Viaggiamo parallelamente alla costa, alla nostra sinistra il blu dell’oceano Pacifico, davanti a noi il grigio dell’autostrada, larga e ben asfaltata, che attraversa le dolci colline del kwaZulu-Natal, ondulate e verdi. A bordo strada decine e decine di persone, sotto la pioggia, attendono uno dei tanti pulmini bianchi che garantiscono il trasporto pubblico. Per noi, italiani, è molto strano vedere così tanta gente che cammina in autostrada e a volte la attraversa correndo, terrorizzata dalle automobili che sfrecciano indifferenti. Arriviamo al Ku-Boboyi Lodge, un posto delizioso. È già buio, ceniamo con calma ascoltando l’oceano in lontananza, interrotto dalle storie di vita del proprietario. Verso le 10, stanchi, ce ne andiamo a letto. Ci alziamo la mattina presto, con una splendida vista sulla Leisure bay, una spiaggia dorata che segna l’inizio della Wild Coast, “la costa selvaggia”. Mai nome fu più azzeccato, visto che si tratta di un magnifico tratto di costa assolutamente incontaminato, ancora non sfregiato dal cemento, dall’ asfalto e dallo sfruttamento commerciale, così pesante invece in altre zone costiere del Sudafrica.

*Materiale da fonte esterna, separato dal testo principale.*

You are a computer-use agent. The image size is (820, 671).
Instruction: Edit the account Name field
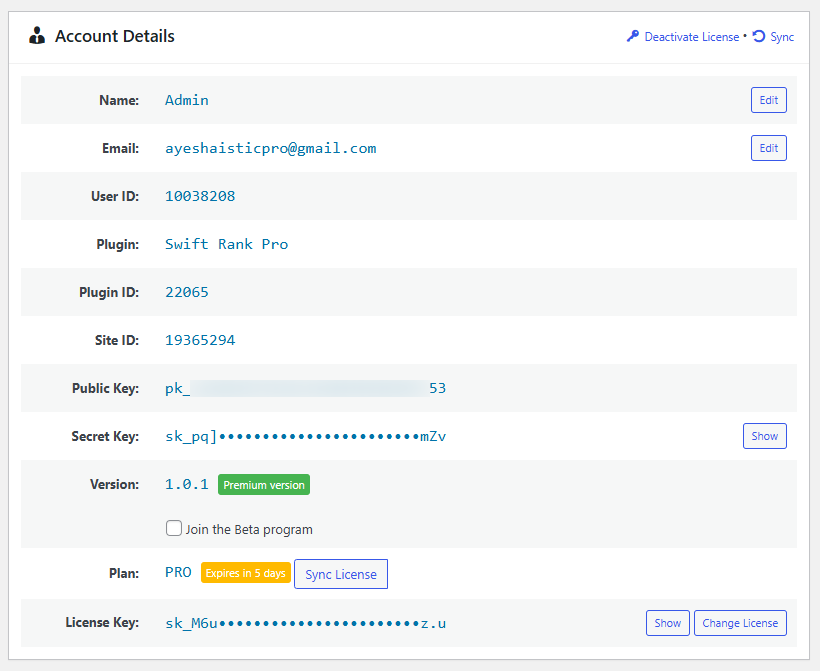pos(768,100)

Siamo qui per incontrare alcuni rappresentanti dell’Amadiba Crisis Committee (ACC), un’organizzazione comunitaria che sta lottando per difendere il proprio territorio dal progetto di sfruttamento minerario sviluppato dalla multinazionale australiana Mineral Commodities (MNC). Questa compagnia è proprietaria della Transworld Energy and Minerals Resources (TEM) e della Xolobeni Empowerment Company (XOLCO), fondate dalla stessa MNC per gestire la miniera e propagandare gli ipotetici effetti positivi legati al progetto di estrazione mineraria per le comunità locali. Il piano è chiaro: sfruttare le sabbie ricche di minerali presenti nella zona, trasformarle ed esportarle attraverso il vicino porto di Durban verso tutto il mondo. L’area interessata dal progetto ha una lunghezza di 22 km e una larghezza di 1,5 km per un totale di 2.867 ettari. Solamente il 5% delle sabbie contiene minerali pesanti, ma di questo 5%, ben il 65% ha un alto valore commerciale: 139 milioni di tonnellate di minerali contenenti titanio, fra i quali: ilmenite, zircone, leucoxene e rutilio usati principalmente nell’industria delle vernici. La MNC investirebbe circa 180 milioni di euro per costruire un impianto di separazione dei minerali e una fonderia che darebbero lavoro a circa 300 persone.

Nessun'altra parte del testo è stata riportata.